■ 短文节选:
○ ○ ○ ○
“别在众纺路提减肥,会被包子笑死。”凌晨五点,老面包子笼屉掀盖,白雾扑脸,排队的大姨直接往塑料袋里装二十个,一块五一个,比共享单车还便宜。老面发六小时,猪肉大葱的汤汁把面皮撑得鼓囊囊,一口下去,麦香混着葱爆油,像把太原的清晨嚼碎了咽。
十点一过,二宝门口支起透明棚,老板娘手速开挂:抓皮、抖汁、浇蒜水,五秒一碗。面皮薄得能透出手机光,筷子一夹就弹,麻酱挂壁像给舌头刷了一层丝绸。老食客自带搪瓷缸,多要两勺油泼辣子,蹲马路牙子吸溜,吃完把汤都喝净——“不然对不起排队十分钟”。
下午三点,金牌辣串出摊。三轮车改的操作台,芝麻酱厚得能立住牙签,辣椒面是老板自己烘的,香得路过狗都停。土豆片先煮后炸,边边起小泡,裹上酱咬一口,脆、辣、麻、甜轮番炸,配一瓶冰峰,打嗝都是孜然味。附近工地的哥们下班先撸二十串,吃完嘴肿成香肠,才舍得回家。
○ ○ ○ ○
像素坐标定位数据:

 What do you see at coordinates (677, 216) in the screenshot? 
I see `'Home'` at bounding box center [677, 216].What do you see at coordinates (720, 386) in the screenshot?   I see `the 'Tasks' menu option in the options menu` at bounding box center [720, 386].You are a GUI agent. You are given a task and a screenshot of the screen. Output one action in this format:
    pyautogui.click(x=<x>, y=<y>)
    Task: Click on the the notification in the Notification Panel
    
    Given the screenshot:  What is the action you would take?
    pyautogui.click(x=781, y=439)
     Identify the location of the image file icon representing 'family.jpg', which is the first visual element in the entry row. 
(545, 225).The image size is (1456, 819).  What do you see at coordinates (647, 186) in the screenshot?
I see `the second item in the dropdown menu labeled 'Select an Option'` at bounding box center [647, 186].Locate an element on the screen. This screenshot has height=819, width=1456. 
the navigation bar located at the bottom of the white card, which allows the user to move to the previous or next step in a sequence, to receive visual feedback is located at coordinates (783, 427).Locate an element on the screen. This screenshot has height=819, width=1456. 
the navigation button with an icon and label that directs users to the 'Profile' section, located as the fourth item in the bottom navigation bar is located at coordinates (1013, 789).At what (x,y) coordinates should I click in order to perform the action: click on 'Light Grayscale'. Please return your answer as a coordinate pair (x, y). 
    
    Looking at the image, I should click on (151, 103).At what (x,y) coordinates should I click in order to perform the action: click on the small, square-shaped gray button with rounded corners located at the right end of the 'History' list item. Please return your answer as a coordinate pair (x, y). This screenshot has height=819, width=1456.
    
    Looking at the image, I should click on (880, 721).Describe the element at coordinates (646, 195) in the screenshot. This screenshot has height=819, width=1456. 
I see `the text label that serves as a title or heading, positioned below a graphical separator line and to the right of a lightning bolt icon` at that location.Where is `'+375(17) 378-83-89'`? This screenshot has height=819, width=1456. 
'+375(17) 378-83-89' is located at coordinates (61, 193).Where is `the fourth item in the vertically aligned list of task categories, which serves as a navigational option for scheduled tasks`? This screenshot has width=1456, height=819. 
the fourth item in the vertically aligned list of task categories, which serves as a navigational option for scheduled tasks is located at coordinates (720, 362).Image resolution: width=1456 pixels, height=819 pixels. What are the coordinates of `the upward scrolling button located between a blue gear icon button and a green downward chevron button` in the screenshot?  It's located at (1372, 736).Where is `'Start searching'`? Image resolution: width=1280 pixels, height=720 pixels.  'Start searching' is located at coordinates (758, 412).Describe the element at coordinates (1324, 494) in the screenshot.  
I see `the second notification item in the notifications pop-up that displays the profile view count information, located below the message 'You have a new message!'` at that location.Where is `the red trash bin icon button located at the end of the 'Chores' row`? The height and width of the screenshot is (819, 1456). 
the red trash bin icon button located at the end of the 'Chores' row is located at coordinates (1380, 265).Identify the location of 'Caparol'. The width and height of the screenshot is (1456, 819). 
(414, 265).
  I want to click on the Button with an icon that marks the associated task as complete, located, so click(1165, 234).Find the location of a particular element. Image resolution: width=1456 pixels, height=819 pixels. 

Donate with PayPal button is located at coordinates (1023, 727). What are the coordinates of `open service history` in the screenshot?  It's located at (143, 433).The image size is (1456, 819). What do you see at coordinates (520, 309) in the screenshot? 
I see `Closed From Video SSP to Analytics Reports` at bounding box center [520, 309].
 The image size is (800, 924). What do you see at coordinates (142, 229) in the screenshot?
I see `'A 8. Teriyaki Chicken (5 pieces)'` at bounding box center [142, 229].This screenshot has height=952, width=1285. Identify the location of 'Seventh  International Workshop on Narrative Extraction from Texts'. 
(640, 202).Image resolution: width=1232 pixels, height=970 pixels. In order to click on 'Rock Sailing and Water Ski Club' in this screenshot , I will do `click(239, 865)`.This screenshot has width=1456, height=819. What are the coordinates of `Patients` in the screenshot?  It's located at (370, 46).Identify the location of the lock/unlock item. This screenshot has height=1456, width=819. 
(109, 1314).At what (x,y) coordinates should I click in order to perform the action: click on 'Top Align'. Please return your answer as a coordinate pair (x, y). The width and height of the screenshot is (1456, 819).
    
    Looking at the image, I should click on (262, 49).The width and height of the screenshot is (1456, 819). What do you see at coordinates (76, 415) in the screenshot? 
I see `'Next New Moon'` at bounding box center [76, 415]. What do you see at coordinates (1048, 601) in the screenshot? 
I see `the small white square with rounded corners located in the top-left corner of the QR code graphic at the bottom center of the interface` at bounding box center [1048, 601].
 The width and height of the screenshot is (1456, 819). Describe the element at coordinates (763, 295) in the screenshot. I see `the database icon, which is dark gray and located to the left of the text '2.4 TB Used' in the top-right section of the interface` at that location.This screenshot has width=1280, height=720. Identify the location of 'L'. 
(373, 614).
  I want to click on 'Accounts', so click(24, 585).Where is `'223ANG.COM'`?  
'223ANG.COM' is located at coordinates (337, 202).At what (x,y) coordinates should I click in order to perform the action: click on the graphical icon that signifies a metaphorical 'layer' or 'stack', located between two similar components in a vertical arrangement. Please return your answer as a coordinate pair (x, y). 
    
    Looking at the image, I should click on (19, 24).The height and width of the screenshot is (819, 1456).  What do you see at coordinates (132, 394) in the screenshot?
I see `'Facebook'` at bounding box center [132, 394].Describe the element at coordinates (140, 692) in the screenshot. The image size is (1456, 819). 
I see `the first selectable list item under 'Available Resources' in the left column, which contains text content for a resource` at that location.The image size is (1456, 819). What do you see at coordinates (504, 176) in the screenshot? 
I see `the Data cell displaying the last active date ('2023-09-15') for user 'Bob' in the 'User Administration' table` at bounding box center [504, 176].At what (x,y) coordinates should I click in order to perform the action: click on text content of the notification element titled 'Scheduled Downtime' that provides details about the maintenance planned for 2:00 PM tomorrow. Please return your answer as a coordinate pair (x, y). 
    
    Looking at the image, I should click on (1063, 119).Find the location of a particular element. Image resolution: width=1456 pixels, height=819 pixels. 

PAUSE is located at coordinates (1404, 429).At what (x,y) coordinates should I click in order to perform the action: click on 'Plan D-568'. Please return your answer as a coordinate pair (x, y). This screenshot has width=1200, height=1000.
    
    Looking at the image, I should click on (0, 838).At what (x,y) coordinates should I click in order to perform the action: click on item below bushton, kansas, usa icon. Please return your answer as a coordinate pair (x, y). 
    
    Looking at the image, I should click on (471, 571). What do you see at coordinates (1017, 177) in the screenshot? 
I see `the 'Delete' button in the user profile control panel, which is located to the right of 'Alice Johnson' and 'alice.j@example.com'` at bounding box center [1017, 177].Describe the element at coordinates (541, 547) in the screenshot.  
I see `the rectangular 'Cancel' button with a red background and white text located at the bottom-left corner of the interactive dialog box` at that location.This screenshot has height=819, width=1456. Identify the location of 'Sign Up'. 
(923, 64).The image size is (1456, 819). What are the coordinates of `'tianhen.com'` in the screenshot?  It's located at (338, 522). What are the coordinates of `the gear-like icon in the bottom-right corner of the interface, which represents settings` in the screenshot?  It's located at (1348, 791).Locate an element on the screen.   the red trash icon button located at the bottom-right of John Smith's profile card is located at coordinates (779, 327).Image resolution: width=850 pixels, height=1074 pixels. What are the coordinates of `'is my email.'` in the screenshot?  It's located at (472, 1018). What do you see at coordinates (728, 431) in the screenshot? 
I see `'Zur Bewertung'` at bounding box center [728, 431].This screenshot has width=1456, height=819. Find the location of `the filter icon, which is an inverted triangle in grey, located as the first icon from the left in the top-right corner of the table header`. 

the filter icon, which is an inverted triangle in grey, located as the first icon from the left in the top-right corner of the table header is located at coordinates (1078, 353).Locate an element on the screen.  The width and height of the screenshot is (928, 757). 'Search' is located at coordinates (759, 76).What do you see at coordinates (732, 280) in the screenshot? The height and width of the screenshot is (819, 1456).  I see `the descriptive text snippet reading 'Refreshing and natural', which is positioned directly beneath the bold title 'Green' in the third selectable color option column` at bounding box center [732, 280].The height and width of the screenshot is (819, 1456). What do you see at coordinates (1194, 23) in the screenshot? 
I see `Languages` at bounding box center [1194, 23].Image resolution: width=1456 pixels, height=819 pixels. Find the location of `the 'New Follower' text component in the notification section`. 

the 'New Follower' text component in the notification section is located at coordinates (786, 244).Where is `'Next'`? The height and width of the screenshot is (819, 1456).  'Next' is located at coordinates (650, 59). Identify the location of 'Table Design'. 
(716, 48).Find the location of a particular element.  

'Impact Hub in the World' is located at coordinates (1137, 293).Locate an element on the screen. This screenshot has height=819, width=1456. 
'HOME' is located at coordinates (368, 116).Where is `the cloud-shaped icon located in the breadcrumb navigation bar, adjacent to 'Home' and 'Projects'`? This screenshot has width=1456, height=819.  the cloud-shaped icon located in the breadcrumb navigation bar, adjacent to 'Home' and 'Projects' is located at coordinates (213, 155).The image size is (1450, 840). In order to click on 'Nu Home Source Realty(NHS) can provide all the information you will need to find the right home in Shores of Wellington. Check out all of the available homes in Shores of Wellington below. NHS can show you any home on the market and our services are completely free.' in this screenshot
○ ○ ○ ○
■ 练一练: 把讲众纺路小吃的短文里这句话翻成英语:"面皮薄得能透出手机光,筷子一夹就弹,麻酱挂壁像给舌头刷了一层丝绸。" 只看这篇短文就行,不用管那些条目。

■ 参考答案: The noodle sheets are so thin that phone light shines through them, they spring back the moment your chopsticks pick them up, and the sesame paste clings to the sides like a layer of silk brushed over your tongue.